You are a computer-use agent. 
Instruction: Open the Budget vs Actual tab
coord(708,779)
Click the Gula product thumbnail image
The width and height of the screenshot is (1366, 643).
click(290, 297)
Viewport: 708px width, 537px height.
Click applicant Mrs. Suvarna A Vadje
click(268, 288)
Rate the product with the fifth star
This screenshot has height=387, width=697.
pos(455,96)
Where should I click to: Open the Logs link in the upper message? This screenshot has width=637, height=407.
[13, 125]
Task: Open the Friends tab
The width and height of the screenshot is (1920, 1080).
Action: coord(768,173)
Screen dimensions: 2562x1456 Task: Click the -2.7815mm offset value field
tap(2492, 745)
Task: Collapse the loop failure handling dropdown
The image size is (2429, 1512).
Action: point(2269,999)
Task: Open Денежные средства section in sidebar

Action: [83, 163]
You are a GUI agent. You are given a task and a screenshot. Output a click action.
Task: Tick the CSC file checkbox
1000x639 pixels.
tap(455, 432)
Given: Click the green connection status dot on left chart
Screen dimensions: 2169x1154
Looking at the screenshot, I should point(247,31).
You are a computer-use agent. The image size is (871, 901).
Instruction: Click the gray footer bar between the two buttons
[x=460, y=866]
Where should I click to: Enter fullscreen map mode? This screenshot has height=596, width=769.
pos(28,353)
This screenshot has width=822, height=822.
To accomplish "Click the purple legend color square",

### [What to work on]
Rewrite the records above, replacing "Instruction" with "Command" and leaving everything else the same.

### [Task solution]
You are a computer-use agent. 
Command: Open the Budget vs Actual tab
coord(708,779)
Click the Gula product thumbnail image
The width and height of the screenshot is (1366, 643).
click(290, 297)
Viewport: 708px width, 537px height.
Click applicant Mrs. Suvarna A Vadje
click(268, 288)
Rate the product with the fifth star
This screenshot has height=387, width=697.
pos(455,96)
Where should I click to: Open the Logs link in the upper message? This screenshot has width=637, height=407.
[13, 125]
Task: Open the Friends tab
The width and height of the screenshot is (1920, 1080).
Action: coord(768,173)
Screen dimensions: 2562x1456 Task: Click the -2.7815mm offset value field
tap(2492, 745)
Task: Collapse the loop failure handling dropdown
The image size is (2429, 1512).
Action: point(2269,999)
Task: Open Денежные средства section in sidebar

Action: [83, 163]
You are a GUI agent. You are given a task and a screenshot. Output a click action.
Task: Tick the CSC file checkbox
1000x639 pixels.
tap(455, 432)
Given: Click the green connection status dot on left chart
Screen dimensions: 2169x1154
Looking at the screenshot, I should point(247,31).
You are a computer-use agent. The image size is (871, 901).
Command: Click the gray footer bar between the two buttons
[x=460, y=866]
Where should I click to: Enter fullscreen map mode? This screenshot has height=596, width=769.
pos(28,353)
This screenshot has width=822, height=822.
To accomplish "Click the purple legend color square",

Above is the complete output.